- PROMPT: When the line containing "Click the Find a setting field" is found in the data below, give it again along with every later line, exactly; drop the pictures.

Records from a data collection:
···

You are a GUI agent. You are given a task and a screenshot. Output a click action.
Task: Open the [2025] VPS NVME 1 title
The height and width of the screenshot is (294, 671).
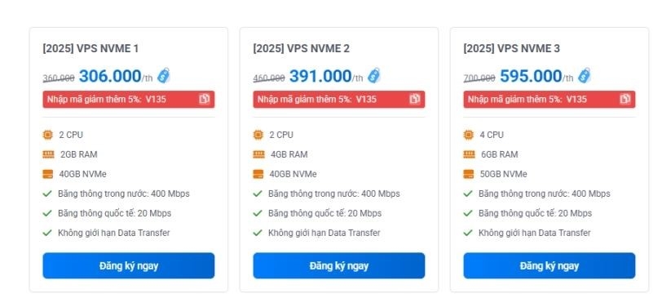(x=90, y=49)
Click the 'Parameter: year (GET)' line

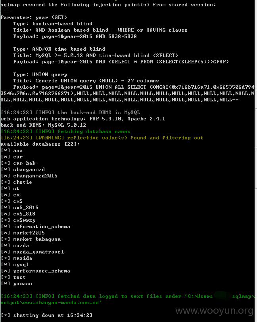(34, 17)
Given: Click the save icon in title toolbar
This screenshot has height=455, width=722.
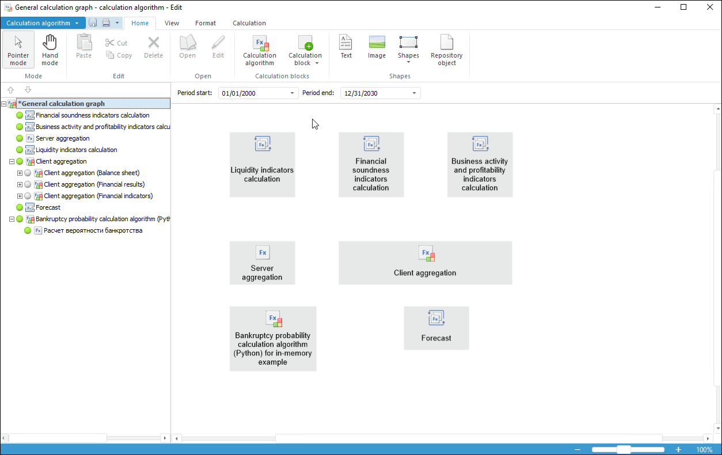Looking at the screenshot, I should 93,23.
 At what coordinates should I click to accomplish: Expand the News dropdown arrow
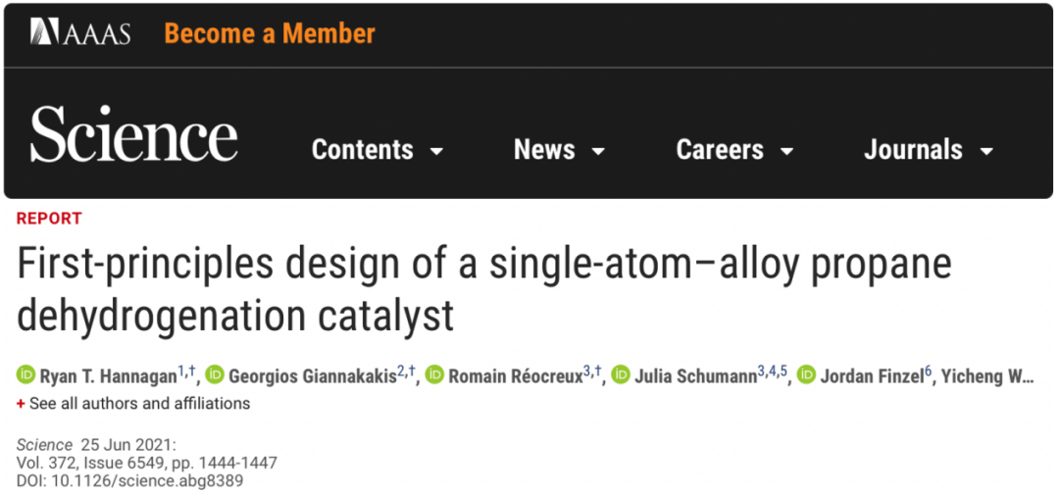[x=598, y=151]
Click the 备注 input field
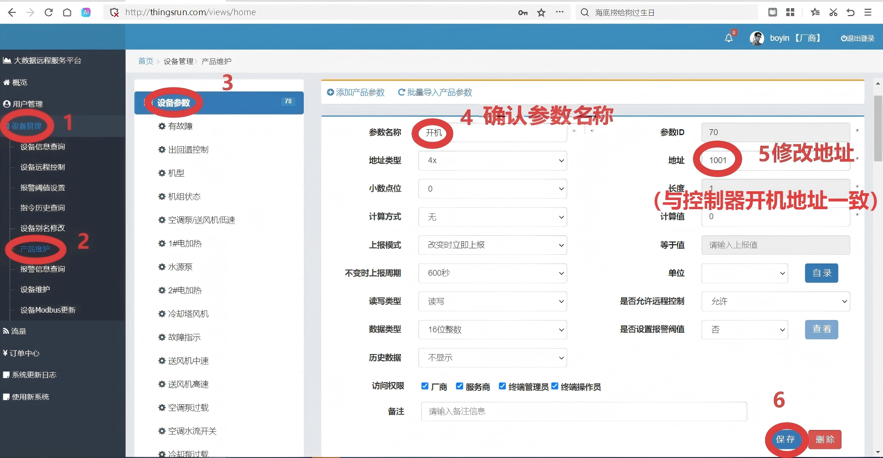 point(583,412)
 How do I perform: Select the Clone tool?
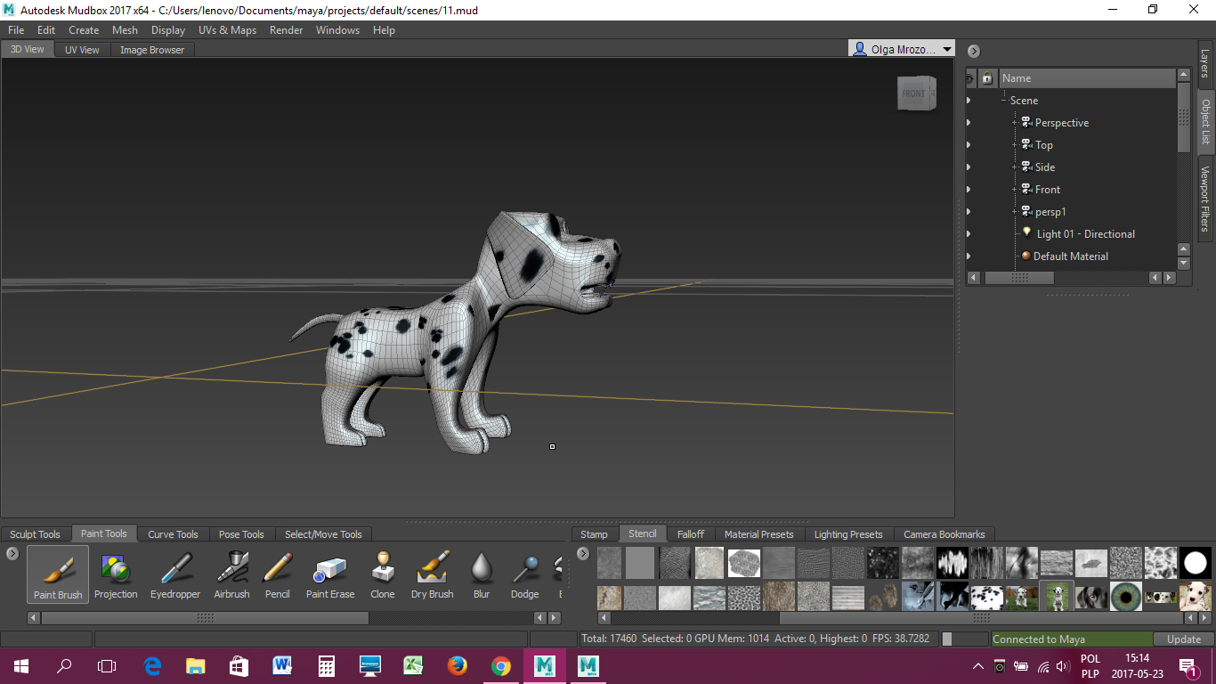383,574
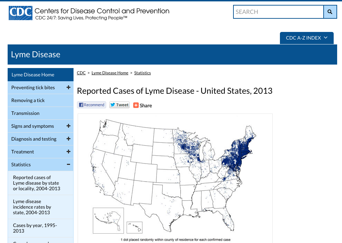Image resolution: width=342 pixels, height=243 pixels.
Task: Click the Statistics breadcrumb link
Action: (143, 73)
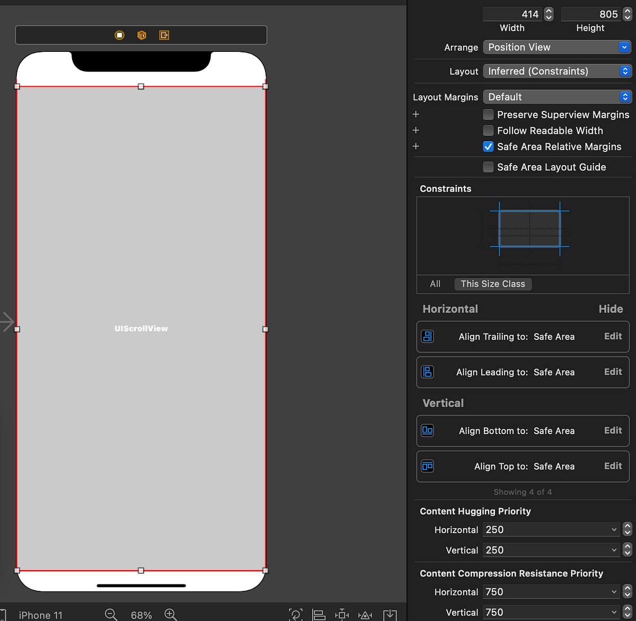Check Follow Readable Width
Viewport: 636px width, 621px height.
488,130
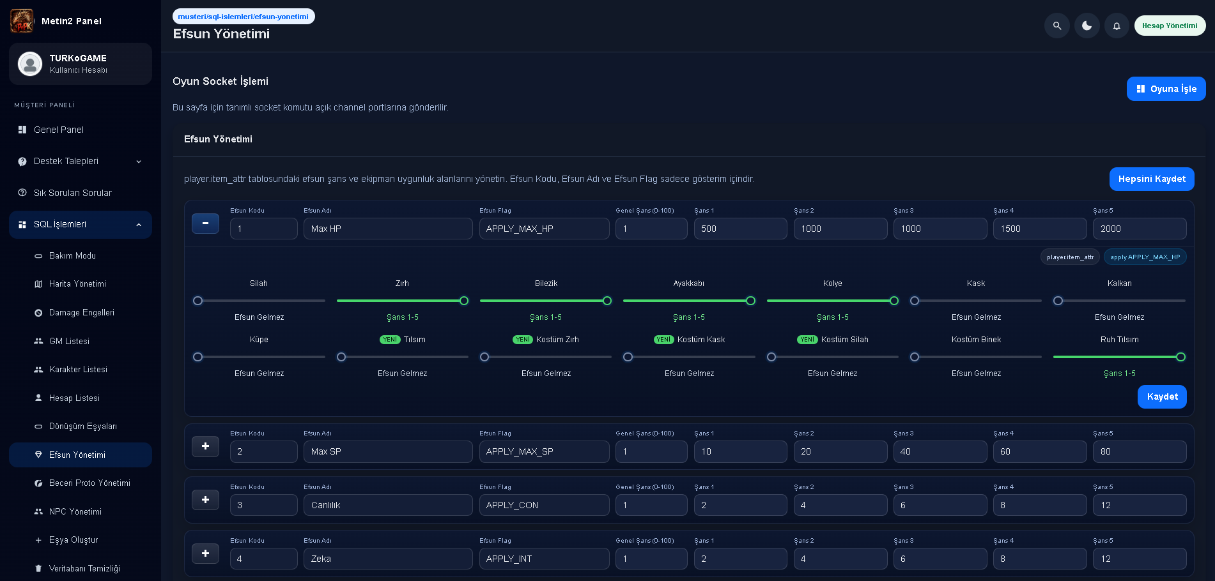Expand the Zeka efsun row
This screenshot has width=1215, height=581.
coord(205,554)
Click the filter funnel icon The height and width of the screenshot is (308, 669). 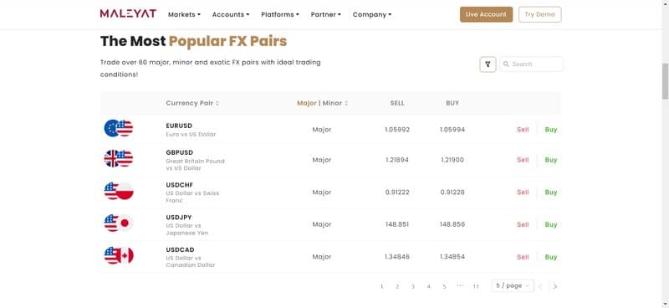pos(488,64)
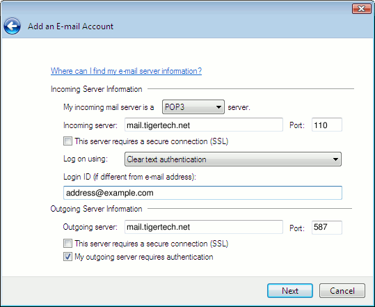This screenshot has height=307, width=375.
Task: Click the incoming Port field showing 110
Action: click(x=327, y=125)
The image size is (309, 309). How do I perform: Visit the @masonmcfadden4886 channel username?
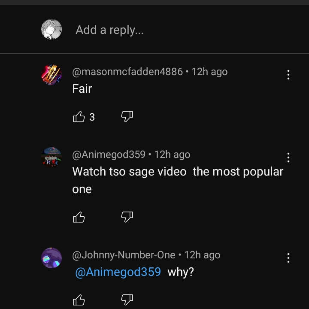click(x=127, y=72)
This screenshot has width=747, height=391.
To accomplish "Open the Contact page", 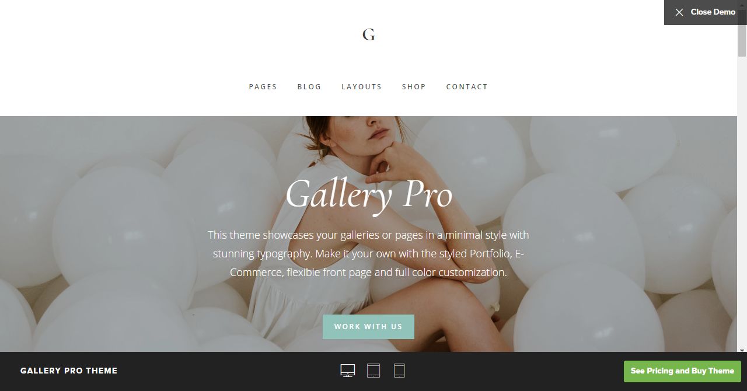I will pyautogui.click(x=467, y=86).
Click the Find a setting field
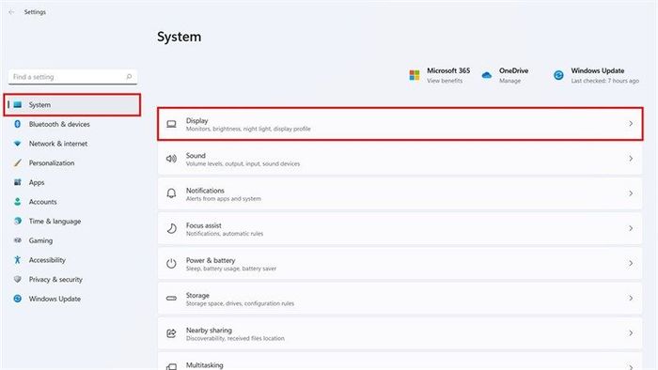 (72, 77)

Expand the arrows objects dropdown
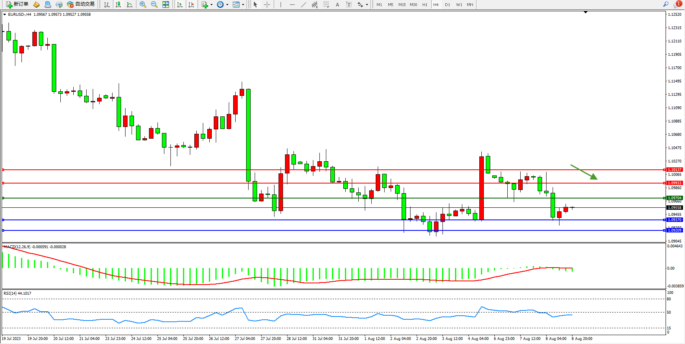coord(367,5)
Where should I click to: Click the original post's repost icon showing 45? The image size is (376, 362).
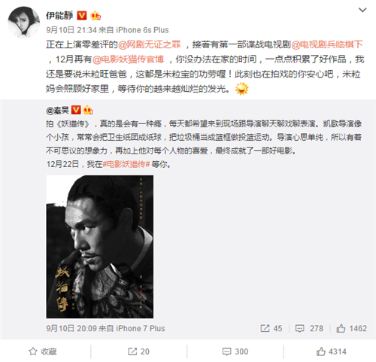271,328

···

- EXPECTED OUTPUT:
Click the Find a setting field
 (72, 77)

Expand the arrows objects dropdown
coord(367,5)
Where should I click to: Click the original post's repost icon showing 45? The image size is (376, 362).
271,328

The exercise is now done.